Esta historia está llena de lenguaje figurativo, metáforas y símiles, y la primera línea es una de ellas. El narrador describe el verano como «muerto» y el otoño pronto «nacerá». La metáfora de las estaciones que mueren y cobran vida encaja con el tema de la muerte que rodea esta historia. Al principio, nace Doodle, al igual que el otoño. Al final, ha muerto con el verano.

El uso de metáforas que involucran cosas naturales, una «corriente de amor» y una «semilla de destrucción», encaja con el papel prominente del mundo natural en esta historia. El narrador describe las tensiones en su relación con Doodle usando lo que más pueden conectar: ​​la belleza de la naturaleza. En esta descripción, hay algunos rastros de culpa; el narrador se siente culpable por la forma en que trató a Doodle, porque ahora cuenta esta historia en retrospectiva con pleno conocimiento de lo que conducirá esa mezquindad.

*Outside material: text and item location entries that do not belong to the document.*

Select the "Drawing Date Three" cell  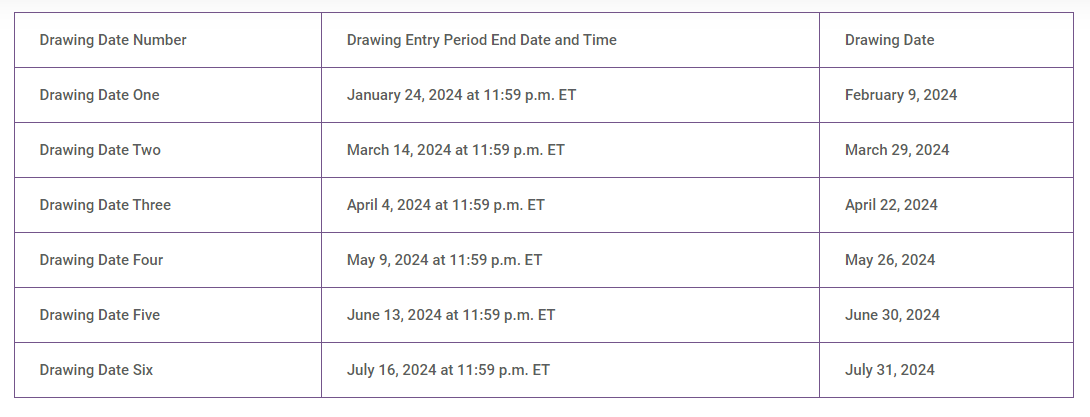tap(105, 205)
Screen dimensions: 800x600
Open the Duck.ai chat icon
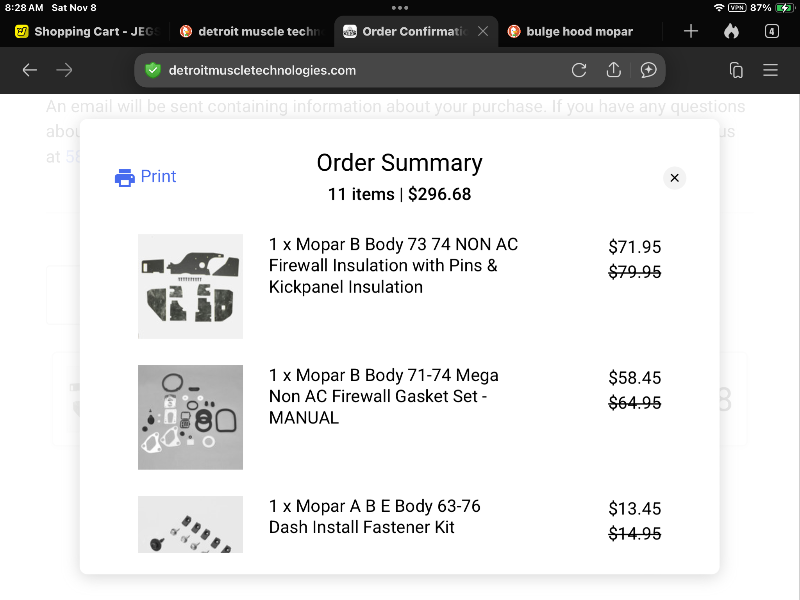(648, 70)
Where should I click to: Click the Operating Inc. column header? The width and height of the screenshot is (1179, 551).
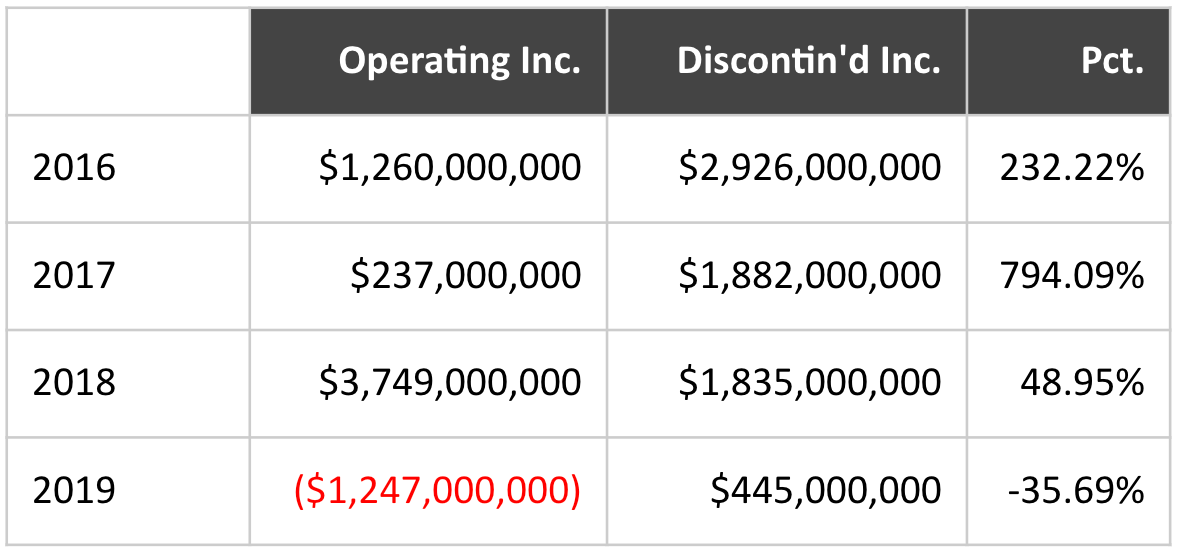click(459, 61)
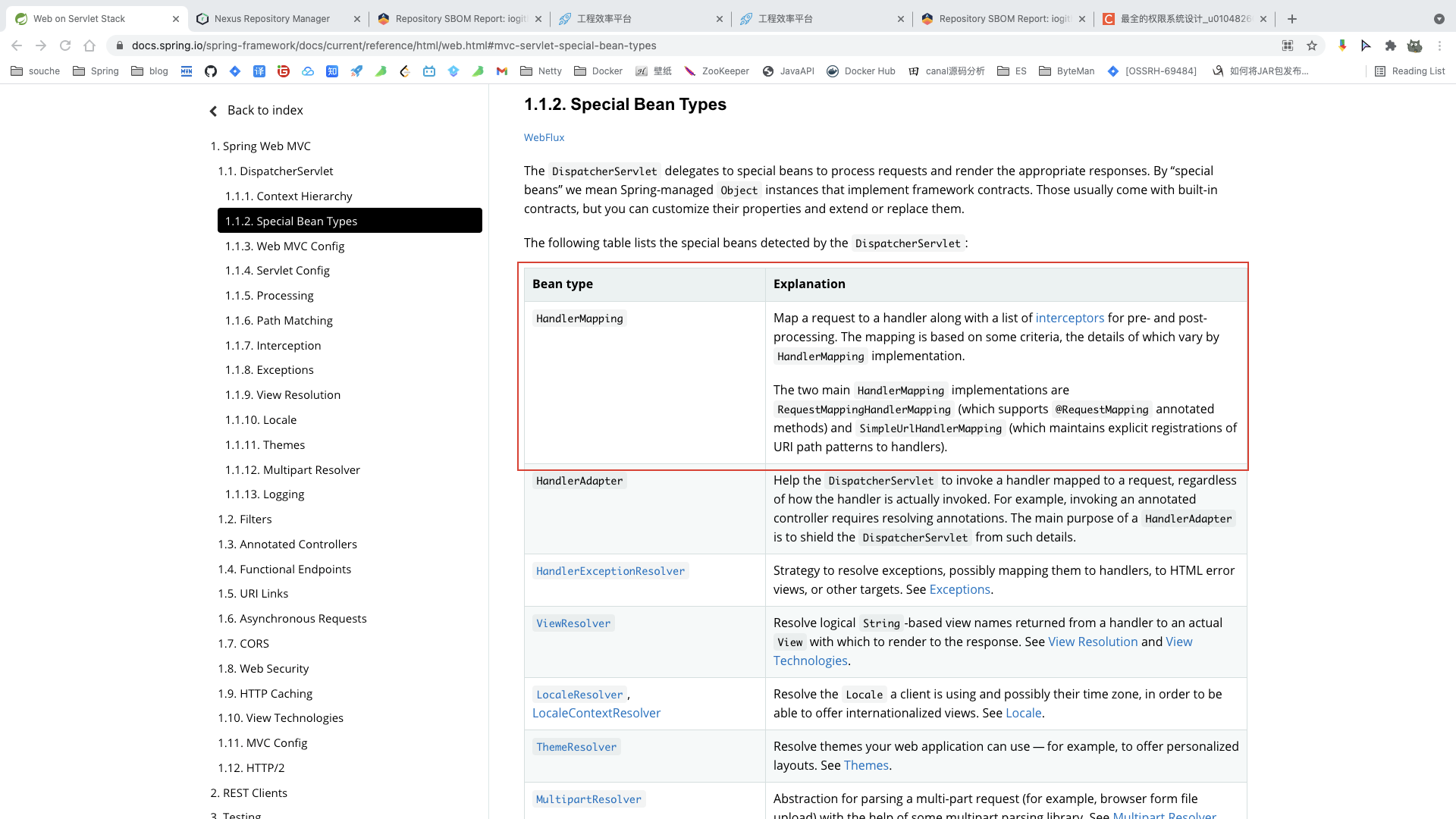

Metáforas naturales y metáforas de la vida y la muerte se combinan en esta conmovedora frase, en la que el narrador revela su conciencia de la naturaleza destructiva del orgullo. Esta vid metafórica se puede atribuir no solo al orgullo, sino al propio narrador. El narrador está tan dominado por el orgullo que se ha convertido en esta vid, llena tanto de vida como de muerte. Le da vida a Doodle a través del ejemplo que da y la motivación que brinda, pero también provoca su muerte al empujarlo demasiado más allá de sus límites.

Este símil aparece cuando Doodle aprende a caminar y anticipa la conclusión de la historia. La comparación entre mantener un secreto y contener la respiración es importante, porque nuevamente, encaja con el contraste de vida y muerte de la historia. Respirar y respirar es una clara señal de vida, mientras que no respirar, contener la respiración, es representativo de la muerte. En cierto modo, esto sugiere que los hermanos guardan un secreto mortal. A pesar de que la capacidad de Doodle para caminar es nada menos que un milagro, les dará a los hermanos una falsa arrogancia y los llevará a creer que pueden lograr lo que en realidad no es posible.

Aquí hay otro símil natural; en este caso, sin embargo, algo que ya forma parte del mundo natural, el ibis, está siendo comparado con algo más natural o con flores. Sin embargo, es importante señalar que estas flores no son flores silvestres; en cambio, son flores en un jarrón, flores que han sido domesticadas y quizás manchadas por manos humanas. El jarrón está roto, al igual que el ibis ha sido roto por la tormenta y llevado a la muerte.